Information
- Former names: SCOLA Sutton College of Learning for Adults (2001–2015) Sutton College of Liberal Arts (1972–2001)
- Established: 1972
- Local authority: London Borough of Sutton
- Principal: Tom Dillon
- Website: https://www.suttoncollege.ac.uk/

= Sutton College =

Sutton College (born 2015) formerly known as Sutton College of Learning for Adults (SCOLA, 2001–2015) and Sutton College of Liberal Arts (1972–2001), is a college based in the Borough of Sutton in London, England. The college offers over 1000 part-time courses for all adults of any age. It operates out of two main centres and other community venues throughout the borough

The college grew out of an earlier organization, which offered adult and young adult education classes as early as the 1900s in the borough of Sutton. As of the 1920s, it was known as the Sutton and Cheam School of Art and in the 1950s as Sutton and Cheam School of Art and Crafts. A core group of full-time and part-time staff from the School of Art moved to the new Sutton College in 1972. The first Principal of Sutton College was Peter Batten.

The current site in Sutton was built in 1972 as a dedicated adult education facility. Before that, the school was situated on Throwley Road, Sutton, but that site was demolished in 1969. The school then moved temporarily to Stowford School, Brighton Rd, Sutton. The school also ran classes from various locations including Nonsuch Mansion, Carew Manor and many schools in the borough.

==History==
In 1900, The Boys' Grammar School on Throwley Road in Sutton began to offer evening classes in art for older part-time students. In 1929, the Boys' school moved to Manor Lane, Sutton and the art program became a department of The Evening Institute, which took over the Throwley Road premises. By 1934, the school of art occupied the full premises at Throwley Road, and had 261 students (28 full-time, 233 part-time). By this time it was known as the Sutton and Cheam School of Art.

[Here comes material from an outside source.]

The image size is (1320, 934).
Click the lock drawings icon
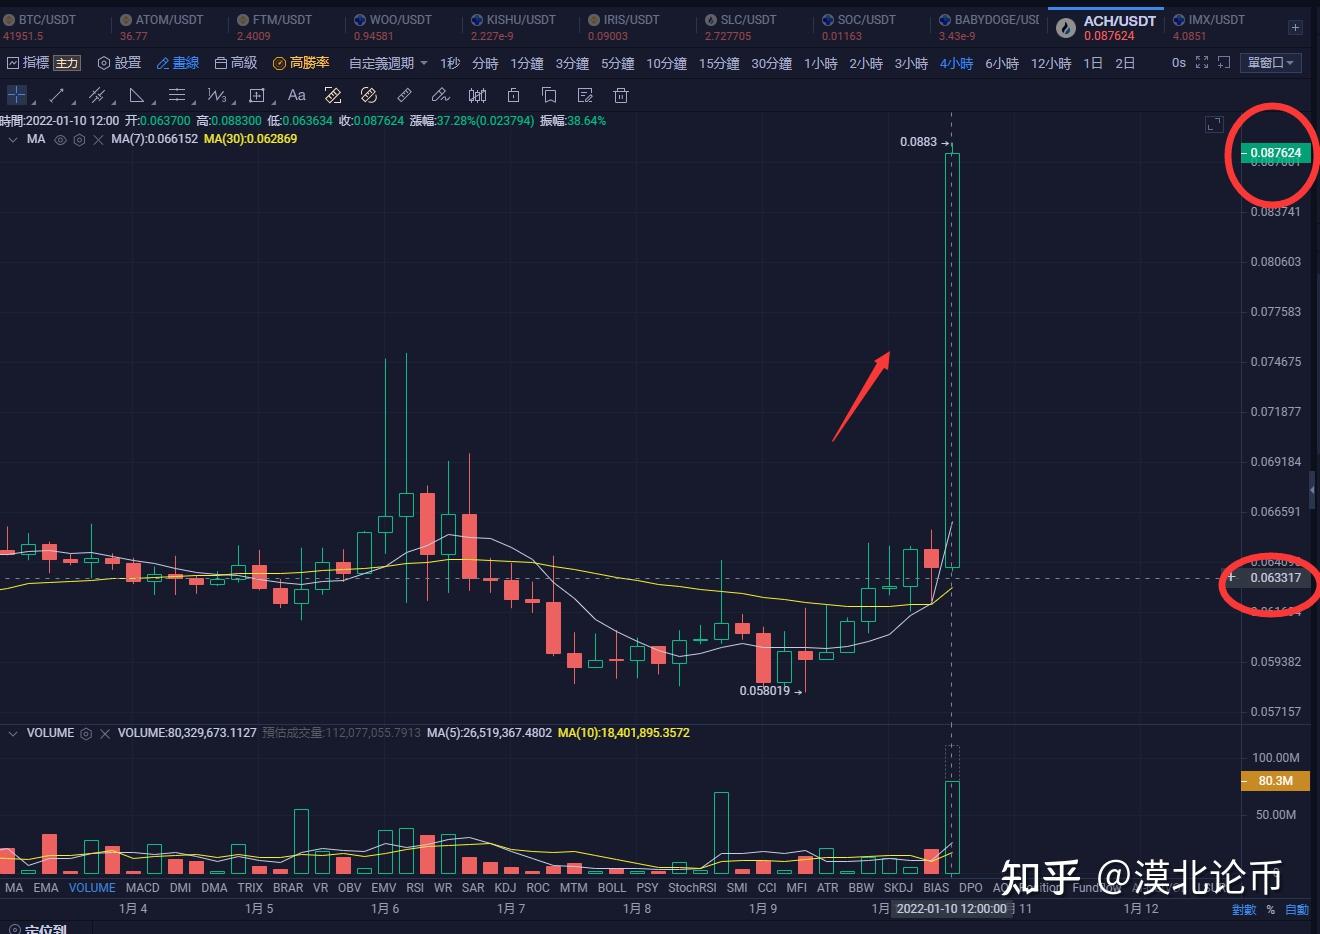click(x=513, y=95)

As of 1965, the London Borough of Sutton took responsibility for running the school and its adult education program, under the Local Government Act of 1964. In 1969, the school of art at Throwley Road was closed and the building demolished. The school was temporarily relocated to Stowford School, Brighton Rd, Sutton. Classes were taught there and at other locations such as Nonsuch Mansion, Stanley Park, Wallington Public Hall and the Granada in Sutton until a new building for the Sutton College of Liberal Arts could be completed. Construction began in 1972, and the Sutton College of Liberal Arts opened its new building in 1974. It is now known simply as Sutton College.

==Main centres==
- Sutton Civic Centre, next to the main library

==Business unit==
In part to national government demands that educational establishments create better links with employers, SCOLA introduced its SCOLA Business Unit, to provide courses both at its centres and at businesses.

==Future Plans==

In October 2022 Sutton Council announced its plans to sell off the Civic Centre:

“The existing Civic Centre site - which includes the council’s offices, Sutton Library, and Sutton College, as well as the Gibson Road Car Park and the disused Secombe Theatre - will be sold and could be used for new homes, including affordable housing.”